The Response to High CO₂ Levels Requires the Neuropeptide Secretion Component HID-1 to Promote Pumping Inhibition

Carbon dioxide (CO₂) is a key molecule in many biological processes; however, mechanisms by which organisms sense and respond to high CO₂ levels remain largely unknown. Here we report that acute CO₂ exposure leads to a rapid cessation in the contraction of the pharynx muscles in Caenorhabditis elegans. To uncover the molecular mechanisms underlying this response, we performed a forward genetic screen and found that hid-1, a key component in neuropeptide signaling, regulates this inhibition in muscle contraction.
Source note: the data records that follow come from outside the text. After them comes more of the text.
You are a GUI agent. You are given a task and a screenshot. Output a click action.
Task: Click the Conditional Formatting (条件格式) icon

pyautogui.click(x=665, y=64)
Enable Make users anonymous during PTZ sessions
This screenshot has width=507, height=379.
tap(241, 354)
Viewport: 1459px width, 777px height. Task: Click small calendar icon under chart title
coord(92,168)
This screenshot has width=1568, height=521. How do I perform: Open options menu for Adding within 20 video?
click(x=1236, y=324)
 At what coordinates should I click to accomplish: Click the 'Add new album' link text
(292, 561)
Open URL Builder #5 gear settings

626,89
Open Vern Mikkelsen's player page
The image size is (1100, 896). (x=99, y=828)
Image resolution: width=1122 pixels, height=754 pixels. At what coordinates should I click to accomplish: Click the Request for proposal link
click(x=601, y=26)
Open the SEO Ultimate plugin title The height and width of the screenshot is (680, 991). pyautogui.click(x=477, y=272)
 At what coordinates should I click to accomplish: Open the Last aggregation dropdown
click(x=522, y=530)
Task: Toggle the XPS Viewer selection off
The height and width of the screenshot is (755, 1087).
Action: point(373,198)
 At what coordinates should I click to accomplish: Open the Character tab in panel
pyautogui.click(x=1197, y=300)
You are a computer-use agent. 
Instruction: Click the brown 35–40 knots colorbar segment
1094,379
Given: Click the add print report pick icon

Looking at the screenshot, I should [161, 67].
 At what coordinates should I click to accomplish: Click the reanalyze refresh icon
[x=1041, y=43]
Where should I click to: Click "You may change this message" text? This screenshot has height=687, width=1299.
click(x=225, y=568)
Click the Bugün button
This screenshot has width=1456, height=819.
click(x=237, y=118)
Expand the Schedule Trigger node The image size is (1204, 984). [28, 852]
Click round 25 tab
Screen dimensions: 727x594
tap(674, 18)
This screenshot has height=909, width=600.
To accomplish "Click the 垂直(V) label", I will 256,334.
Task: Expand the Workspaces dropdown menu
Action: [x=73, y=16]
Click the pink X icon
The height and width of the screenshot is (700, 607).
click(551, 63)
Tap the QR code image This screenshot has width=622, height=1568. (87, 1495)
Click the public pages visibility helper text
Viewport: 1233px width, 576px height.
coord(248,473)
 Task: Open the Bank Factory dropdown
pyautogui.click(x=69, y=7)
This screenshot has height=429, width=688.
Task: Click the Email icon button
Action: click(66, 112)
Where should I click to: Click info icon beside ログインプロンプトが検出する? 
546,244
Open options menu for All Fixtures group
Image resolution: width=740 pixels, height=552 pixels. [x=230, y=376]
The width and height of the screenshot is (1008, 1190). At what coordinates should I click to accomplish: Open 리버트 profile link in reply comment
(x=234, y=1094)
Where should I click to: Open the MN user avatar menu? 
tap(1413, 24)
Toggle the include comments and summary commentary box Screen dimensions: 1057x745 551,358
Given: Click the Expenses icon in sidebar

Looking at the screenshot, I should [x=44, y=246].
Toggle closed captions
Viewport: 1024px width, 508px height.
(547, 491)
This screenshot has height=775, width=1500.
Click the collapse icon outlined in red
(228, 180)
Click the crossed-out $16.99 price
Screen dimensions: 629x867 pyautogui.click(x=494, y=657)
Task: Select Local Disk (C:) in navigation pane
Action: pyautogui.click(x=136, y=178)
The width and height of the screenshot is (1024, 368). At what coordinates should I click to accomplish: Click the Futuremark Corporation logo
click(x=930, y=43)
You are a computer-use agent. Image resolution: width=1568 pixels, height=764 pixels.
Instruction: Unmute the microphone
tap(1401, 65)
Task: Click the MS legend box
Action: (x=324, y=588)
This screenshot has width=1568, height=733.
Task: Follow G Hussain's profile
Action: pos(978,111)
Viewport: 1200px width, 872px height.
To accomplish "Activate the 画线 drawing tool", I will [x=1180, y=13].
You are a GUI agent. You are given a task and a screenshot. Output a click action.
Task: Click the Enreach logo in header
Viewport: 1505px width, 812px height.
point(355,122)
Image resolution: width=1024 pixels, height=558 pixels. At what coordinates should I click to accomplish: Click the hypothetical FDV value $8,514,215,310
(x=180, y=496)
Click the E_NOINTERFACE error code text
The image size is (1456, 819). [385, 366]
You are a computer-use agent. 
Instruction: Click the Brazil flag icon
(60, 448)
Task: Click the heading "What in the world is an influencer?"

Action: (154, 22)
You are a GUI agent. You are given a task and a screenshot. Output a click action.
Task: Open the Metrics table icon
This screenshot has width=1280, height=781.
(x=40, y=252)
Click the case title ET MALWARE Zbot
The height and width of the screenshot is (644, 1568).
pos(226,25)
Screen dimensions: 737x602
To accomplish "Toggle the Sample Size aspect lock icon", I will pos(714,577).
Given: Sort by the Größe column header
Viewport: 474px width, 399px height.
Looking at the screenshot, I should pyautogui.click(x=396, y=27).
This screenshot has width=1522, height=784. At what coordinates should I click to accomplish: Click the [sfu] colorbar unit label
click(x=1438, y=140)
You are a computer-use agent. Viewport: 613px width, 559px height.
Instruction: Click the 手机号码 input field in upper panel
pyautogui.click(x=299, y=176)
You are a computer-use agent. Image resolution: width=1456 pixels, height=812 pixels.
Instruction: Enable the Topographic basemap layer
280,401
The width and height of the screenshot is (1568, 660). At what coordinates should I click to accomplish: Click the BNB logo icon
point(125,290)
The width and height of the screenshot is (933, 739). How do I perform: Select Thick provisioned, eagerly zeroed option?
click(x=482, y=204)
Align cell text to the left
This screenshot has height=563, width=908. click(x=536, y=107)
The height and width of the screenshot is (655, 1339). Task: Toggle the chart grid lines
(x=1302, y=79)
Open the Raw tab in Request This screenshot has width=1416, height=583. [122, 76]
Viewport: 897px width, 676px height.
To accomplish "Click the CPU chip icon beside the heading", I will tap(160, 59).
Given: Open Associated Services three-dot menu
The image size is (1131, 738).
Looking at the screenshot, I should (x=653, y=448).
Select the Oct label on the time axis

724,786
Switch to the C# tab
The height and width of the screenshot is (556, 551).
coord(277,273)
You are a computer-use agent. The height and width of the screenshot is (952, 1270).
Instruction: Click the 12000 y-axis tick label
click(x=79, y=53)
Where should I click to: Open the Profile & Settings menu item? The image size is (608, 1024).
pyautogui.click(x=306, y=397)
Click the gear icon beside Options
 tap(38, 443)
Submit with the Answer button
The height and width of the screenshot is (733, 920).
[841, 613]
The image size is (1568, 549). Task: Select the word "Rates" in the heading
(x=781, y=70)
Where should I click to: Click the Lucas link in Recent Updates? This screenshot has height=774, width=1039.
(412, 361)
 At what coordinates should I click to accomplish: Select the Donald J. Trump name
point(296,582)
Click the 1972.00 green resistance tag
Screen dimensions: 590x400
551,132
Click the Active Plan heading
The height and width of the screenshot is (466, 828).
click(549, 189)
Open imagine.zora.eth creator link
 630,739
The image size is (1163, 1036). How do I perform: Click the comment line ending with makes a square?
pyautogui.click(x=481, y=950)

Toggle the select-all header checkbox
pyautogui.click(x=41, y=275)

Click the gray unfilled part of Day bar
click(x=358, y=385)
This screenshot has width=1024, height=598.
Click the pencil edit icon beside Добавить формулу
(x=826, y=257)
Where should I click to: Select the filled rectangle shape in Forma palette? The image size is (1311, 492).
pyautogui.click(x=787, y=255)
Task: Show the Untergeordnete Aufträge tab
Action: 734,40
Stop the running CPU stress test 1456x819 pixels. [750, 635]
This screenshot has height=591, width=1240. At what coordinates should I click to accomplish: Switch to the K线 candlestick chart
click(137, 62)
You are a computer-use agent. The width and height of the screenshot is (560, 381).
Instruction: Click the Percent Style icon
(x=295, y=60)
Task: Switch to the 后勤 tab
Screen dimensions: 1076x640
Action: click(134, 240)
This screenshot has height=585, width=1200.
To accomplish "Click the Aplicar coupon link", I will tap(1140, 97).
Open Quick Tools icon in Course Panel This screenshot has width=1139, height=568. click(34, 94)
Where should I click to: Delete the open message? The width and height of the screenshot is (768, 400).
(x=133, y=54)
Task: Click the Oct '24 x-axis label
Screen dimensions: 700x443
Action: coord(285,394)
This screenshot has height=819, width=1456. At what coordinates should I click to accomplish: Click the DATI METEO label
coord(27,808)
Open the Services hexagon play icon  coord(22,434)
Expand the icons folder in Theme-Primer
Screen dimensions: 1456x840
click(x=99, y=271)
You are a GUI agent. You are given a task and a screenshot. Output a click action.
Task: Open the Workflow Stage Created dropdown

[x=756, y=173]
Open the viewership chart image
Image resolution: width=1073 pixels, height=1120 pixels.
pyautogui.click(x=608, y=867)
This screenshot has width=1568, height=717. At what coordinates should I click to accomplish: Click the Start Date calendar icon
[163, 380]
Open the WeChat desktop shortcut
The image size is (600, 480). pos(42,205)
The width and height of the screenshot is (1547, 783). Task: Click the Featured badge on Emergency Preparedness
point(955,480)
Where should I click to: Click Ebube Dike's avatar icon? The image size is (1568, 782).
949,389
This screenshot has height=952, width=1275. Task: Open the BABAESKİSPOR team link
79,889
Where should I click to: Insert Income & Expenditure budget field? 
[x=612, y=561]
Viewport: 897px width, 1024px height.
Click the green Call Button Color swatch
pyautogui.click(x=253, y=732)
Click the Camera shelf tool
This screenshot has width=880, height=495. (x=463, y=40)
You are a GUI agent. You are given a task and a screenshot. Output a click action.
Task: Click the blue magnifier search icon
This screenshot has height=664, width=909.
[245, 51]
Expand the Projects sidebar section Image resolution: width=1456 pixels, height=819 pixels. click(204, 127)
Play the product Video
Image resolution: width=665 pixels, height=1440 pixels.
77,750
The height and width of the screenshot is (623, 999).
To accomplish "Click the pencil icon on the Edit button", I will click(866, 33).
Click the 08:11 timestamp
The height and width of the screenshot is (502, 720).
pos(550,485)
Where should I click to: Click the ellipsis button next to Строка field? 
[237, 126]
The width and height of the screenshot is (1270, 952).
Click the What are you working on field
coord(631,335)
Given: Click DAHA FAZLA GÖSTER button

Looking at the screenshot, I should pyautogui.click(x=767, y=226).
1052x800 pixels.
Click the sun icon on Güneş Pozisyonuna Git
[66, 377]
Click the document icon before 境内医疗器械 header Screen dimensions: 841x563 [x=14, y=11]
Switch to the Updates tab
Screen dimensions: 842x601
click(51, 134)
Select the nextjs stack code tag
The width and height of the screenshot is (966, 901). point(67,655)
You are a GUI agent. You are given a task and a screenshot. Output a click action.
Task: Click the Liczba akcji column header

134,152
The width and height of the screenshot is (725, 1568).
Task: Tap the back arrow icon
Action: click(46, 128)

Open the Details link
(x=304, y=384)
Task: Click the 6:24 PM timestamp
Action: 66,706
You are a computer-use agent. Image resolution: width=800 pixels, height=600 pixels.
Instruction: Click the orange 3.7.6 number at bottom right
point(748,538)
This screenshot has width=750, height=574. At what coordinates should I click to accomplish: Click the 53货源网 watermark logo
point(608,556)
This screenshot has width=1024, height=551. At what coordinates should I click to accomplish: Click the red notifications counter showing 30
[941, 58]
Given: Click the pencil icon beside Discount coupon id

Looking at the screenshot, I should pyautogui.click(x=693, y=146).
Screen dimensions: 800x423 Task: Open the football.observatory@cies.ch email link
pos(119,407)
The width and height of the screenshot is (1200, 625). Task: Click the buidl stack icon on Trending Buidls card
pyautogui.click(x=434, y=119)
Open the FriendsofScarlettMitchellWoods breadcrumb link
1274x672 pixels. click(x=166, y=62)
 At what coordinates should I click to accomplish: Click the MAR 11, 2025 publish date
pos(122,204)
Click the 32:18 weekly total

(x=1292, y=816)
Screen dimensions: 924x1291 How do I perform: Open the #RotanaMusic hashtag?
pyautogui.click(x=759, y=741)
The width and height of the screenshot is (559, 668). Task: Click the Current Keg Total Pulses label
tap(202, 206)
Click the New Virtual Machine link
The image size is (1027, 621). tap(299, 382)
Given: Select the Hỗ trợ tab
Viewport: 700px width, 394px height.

Surprisingly, we found that this hid-1-mediated pathway is independent of any previously known pathways controlling CO₂ avoidance and oxygen sensing. In addition, animals with mutations in unc-31 and egl-21 (neuropeptide secretion and maturation components) show impaired inhibition of muscle contraction following acute exposure to high CO₂ levels, in further support of our findings. Interestingly, the observed response in the pharynx muscle requires the BAG neurons, which also mediate CO₂ avoidance. This novel hid-1-mediated pathway sheds new light on the physiological effects of high CO₂ levels on animals at the organism-wide level.